Exercise description -
Copy out only the lines from the one containing "Close the Up" down to the one containing "Looking at the screenshot, I should pos(548,921).", both included. Change "flame icon" to "fire icon" and leave everything else as it is.

Material for this task -
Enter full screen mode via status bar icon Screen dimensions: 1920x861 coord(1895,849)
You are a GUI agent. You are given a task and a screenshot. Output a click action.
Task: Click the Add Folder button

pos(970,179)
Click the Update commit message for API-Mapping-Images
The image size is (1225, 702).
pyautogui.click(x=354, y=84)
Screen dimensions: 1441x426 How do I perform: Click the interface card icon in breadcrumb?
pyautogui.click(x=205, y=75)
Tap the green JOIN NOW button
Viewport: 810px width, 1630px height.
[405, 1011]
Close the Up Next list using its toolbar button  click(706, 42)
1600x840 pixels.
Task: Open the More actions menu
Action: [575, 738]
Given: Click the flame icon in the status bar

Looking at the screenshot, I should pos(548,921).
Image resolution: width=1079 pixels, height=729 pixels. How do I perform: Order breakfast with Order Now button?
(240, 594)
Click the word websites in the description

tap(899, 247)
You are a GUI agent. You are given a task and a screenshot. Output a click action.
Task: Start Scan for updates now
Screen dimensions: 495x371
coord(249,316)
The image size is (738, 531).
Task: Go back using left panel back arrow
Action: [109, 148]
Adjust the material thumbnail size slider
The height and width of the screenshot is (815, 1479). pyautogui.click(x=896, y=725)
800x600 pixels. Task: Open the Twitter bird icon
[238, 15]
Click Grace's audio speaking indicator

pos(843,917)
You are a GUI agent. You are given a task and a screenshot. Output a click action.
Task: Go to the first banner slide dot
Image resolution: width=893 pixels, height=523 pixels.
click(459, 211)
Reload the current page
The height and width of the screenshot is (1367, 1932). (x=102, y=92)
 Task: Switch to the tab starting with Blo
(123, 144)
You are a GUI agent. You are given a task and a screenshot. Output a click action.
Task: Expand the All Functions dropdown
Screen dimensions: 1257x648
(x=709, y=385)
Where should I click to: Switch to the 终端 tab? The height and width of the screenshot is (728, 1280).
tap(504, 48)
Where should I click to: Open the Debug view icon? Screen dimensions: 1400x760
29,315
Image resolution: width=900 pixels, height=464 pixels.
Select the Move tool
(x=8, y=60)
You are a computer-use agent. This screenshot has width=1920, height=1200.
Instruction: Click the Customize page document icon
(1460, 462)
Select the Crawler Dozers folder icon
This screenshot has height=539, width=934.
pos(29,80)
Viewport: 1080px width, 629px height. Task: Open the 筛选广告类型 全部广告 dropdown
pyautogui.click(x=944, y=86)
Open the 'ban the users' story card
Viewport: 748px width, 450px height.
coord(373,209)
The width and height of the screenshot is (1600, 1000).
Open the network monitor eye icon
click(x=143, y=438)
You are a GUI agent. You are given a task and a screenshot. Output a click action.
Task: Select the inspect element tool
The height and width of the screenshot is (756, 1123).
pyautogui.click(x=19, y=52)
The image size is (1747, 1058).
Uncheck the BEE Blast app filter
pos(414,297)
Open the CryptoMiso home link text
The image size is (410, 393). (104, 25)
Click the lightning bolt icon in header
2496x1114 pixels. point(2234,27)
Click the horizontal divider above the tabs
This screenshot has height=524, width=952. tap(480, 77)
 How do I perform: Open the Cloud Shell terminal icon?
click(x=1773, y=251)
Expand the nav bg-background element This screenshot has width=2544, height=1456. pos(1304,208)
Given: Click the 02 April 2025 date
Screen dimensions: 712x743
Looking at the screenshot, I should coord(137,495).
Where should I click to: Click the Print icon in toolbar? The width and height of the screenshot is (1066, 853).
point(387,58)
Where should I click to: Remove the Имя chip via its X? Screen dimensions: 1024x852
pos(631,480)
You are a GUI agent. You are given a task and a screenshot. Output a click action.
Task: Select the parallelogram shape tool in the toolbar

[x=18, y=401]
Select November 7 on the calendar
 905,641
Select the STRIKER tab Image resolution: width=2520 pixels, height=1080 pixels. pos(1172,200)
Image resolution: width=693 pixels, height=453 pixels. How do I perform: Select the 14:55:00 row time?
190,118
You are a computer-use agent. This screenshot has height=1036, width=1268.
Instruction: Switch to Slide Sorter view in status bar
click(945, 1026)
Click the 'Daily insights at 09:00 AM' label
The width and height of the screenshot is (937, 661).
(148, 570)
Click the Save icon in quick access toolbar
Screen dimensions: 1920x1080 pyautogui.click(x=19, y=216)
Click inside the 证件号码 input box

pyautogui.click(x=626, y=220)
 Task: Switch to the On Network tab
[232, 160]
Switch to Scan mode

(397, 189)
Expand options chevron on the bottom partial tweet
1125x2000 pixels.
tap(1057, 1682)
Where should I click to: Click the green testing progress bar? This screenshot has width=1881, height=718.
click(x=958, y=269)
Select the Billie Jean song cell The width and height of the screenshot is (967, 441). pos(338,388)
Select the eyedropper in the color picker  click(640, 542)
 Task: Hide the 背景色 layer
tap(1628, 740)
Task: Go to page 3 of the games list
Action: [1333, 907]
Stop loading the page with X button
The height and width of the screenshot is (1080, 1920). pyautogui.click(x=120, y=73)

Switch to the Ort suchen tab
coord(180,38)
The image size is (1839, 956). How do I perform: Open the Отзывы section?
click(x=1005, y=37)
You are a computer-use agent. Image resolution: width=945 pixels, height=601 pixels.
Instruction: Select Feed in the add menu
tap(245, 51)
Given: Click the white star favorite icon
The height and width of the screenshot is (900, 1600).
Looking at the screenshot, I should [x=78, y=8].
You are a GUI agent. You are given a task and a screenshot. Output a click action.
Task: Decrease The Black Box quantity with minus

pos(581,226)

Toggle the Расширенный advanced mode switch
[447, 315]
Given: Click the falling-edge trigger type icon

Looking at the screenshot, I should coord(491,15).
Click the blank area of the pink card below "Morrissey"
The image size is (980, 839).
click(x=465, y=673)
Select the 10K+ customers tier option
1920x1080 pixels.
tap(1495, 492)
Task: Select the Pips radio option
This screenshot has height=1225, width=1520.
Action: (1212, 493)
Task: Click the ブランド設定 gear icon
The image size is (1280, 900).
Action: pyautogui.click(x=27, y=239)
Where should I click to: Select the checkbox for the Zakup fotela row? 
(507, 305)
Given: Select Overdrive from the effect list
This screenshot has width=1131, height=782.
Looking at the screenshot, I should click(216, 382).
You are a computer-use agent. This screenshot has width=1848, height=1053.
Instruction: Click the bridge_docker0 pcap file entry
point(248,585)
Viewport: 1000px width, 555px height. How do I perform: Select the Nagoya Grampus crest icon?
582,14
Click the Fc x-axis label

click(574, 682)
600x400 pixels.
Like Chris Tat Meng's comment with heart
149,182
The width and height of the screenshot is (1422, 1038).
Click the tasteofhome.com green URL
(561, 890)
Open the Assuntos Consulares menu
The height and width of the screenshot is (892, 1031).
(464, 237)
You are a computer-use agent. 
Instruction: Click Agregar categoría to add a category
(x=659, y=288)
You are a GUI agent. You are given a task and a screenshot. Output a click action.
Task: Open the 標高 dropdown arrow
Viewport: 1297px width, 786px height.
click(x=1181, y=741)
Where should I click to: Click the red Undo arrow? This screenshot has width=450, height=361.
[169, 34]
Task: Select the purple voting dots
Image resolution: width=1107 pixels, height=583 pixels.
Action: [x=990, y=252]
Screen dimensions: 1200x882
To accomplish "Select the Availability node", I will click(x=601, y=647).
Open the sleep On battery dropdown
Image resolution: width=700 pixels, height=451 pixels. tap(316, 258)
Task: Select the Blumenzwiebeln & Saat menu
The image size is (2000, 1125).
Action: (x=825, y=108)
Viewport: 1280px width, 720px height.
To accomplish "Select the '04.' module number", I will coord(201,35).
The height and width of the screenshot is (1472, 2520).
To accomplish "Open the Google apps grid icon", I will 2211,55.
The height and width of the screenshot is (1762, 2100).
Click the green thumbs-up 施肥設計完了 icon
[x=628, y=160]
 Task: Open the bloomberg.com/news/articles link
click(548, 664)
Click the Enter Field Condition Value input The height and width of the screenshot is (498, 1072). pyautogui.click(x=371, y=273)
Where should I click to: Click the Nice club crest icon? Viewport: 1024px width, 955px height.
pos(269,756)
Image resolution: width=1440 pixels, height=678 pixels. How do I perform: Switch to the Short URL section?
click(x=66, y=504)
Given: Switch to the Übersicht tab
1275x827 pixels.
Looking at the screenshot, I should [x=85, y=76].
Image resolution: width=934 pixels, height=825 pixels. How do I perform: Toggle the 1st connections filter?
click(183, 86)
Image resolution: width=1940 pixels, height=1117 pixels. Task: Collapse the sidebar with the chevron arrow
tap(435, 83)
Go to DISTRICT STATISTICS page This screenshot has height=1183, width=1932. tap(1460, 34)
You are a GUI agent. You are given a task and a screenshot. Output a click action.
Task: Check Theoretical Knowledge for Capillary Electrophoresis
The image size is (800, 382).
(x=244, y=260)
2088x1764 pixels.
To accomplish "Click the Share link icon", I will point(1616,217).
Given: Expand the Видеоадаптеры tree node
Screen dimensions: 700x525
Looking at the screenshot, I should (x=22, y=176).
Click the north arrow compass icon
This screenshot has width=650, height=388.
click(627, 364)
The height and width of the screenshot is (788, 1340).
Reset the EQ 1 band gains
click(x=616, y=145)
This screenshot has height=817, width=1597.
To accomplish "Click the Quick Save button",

Full output -
Close the Up Next list using its toolbar button  click(706, 42)
1600x840 pixels.
Task: Open the More actions menu
Action: [575, 738]
Given: Click the fire icon in the status bar

Looking at the screenshot, I should pos(548,921).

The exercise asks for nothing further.